Дядя вскинул ладони к потолку:

— Я никогда не вмешивался в его дела. Он занимался своим делом, как считал правильным.

Я не придал значения тому, что дядя уклонился от ответа. Дело было не в этом. Я сам знал ответ. По крайней мере, еще будучи мальчиком, я знал об одном случае, когда мой отец обманул человека. Узнав об этом, я, хотя был тогда совсем маленьким, не мог понять, как ему удалось это сделать. У него не было ни обаяния, ни обходительности моего дяди. Вероятно, его вежливое нетерпение принималось за честность.

— Даже если он не занимался манипуляциями, — продолжил я, — он продавал, когда, по его мнению, ожидалось падение цен. Разве это не обман?

— Ему никогда не было точно известно, что цены упадут, и, естественно, много раз он ошибался, но не так часто, как оказывался прав. Если я покупаю у тебя что-либо, у меня много сомнений, но в одном я уверен — в том, что ты хочешь расстаться с тем, что продаешь. Когда твой отец продавал, он рисковал так же, как и те, кто у него покупал,

— И тем не менее, когда он угадывал верно и цены падали, его обвиняли в бесчестности.

— Это неизбежно. Так всегда бывает, когда кто-то проигрывает. Разве не так?

— Тогда, — возбужденно сказал я, — получается, что каждый, кто имел с отцом какие-то дела, будет под подозрением?
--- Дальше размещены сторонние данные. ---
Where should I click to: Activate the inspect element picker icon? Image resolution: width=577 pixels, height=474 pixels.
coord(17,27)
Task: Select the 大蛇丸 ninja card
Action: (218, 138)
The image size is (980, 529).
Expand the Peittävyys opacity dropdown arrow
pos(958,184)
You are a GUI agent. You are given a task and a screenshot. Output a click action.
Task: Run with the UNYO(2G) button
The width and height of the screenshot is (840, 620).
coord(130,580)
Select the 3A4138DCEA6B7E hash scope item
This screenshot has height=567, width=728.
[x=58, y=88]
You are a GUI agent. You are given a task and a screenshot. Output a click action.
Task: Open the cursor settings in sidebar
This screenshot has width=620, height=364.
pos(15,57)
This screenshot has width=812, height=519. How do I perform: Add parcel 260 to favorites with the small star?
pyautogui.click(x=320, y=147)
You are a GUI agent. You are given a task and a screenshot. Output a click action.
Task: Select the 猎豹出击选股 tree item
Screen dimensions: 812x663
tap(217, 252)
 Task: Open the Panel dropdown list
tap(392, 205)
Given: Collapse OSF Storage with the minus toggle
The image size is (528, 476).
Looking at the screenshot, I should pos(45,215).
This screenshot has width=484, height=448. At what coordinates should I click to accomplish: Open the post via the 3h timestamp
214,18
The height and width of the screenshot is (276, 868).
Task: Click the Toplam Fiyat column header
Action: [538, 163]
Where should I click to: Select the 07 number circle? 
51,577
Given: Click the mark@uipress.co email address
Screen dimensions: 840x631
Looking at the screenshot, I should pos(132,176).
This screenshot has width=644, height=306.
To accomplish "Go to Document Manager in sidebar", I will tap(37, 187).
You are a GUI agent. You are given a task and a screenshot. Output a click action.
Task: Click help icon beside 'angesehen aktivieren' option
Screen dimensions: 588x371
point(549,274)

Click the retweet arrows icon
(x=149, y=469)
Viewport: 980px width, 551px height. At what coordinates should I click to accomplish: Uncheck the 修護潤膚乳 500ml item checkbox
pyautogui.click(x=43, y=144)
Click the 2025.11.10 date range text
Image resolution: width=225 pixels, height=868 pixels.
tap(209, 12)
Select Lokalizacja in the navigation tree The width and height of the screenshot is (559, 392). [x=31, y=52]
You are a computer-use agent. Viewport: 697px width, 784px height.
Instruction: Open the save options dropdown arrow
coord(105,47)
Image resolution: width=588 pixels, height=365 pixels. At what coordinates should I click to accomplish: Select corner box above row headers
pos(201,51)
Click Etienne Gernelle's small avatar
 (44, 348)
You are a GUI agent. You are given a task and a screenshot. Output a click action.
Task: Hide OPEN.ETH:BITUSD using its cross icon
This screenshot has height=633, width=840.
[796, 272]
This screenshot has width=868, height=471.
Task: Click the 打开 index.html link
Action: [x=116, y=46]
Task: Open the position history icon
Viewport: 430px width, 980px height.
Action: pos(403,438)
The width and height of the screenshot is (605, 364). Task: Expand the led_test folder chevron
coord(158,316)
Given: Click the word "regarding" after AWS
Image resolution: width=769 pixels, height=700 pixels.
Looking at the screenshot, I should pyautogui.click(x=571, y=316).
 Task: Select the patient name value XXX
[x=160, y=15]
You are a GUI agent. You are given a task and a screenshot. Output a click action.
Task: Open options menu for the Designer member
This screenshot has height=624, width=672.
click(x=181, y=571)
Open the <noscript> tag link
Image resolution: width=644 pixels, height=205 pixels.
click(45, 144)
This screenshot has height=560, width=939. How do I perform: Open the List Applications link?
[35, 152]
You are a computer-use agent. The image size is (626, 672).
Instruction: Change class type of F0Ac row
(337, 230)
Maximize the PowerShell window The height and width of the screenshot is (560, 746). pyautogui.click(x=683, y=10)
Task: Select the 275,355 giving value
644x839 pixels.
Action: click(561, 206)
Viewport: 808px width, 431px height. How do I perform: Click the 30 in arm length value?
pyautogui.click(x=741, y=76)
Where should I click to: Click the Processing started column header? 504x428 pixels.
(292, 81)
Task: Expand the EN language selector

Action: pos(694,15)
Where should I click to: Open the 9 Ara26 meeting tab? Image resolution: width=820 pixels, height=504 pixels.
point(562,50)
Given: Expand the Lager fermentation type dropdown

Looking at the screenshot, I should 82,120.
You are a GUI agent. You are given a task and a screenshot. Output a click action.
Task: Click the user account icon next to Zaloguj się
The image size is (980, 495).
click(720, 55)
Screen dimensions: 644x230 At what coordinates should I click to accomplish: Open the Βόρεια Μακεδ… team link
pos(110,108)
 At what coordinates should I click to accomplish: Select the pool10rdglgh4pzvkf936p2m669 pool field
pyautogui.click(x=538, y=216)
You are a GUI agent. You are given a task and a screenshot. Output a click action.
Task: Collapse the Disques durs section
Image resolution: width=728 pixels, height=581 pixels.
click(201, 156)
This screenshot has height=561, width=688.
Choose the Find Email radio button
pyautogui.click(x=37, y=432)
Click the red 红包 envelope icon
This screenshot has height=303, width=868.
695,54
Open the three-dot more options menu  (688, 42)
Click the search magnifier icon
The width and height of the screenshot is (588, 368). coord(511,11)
Таких людей очень много. Может быть, есть какие-то списки его клиентов за последнее время?

Дядя покачал головой:

— По крайней мере, я таких списков не нашел.

— Может быть, вам известен кто-то, кто был бы особенно заинтересован в уничтожении моего отца?

Дядя решительно мотнул головой, словно хотел поскорее прогнать неприятную мысль:

— Не знаю. Как я уже сказал, твоего отца ненавидели многие, кто боялся новых финансовых механизмов. Но чтобы у него был заклятый враг — нет, не думаю. Ты должен начать свое расследование с этого Герберта Фенна, кучера, который его переехал. — Он сжал кулак и ударил им по ладони.

Поняв, что дяде больше нечего мне сказать, я поднялся и поблагодарил его за помощь.

— Естественно, я буду держать вас в курсе.

— А я буду еще искать что-нибудь, что может оказаться полезным.

Мы с дядей тепло пожали друг другу руки — на мой взгляд, может быть, слишком тепло, поскольку он смотрел на меня с отеческой любовью, в то время как я мог сказать ему лишь то, что я не его сын и что во мне он своего сына не найдет.

Церемонно распрощавшись с тетей и с Мириам, я вышел из дома и отправился на Хай-стрит, где нанял экипаж, который отвез меня назад к миссис Гаррисон.

Я был рад, что получил столько сведений, хотя пока не знал, с чего начать. Одно, впрочем, было ясно. За время, прошедшее после моего первого разговора с мистером Бальфуром, я пришел к согласию с его ходом мысли. Возможно, это явилось результатом разговора с Адельманом в его экипаже, возможно — результатом осознания много всей сложности механизмов финансовых рынков, в которых так хорошо разбирался мой отец. Не могу точно сказать почему, но я понял, что теперь мною движет убежденность: мой отец был убит.

Однако меня тревожил один вопрос, оставшийся без ответа. Он касался врагов моего отца. Я не мог понять, почему дядя лгал мне так беззастенчиво.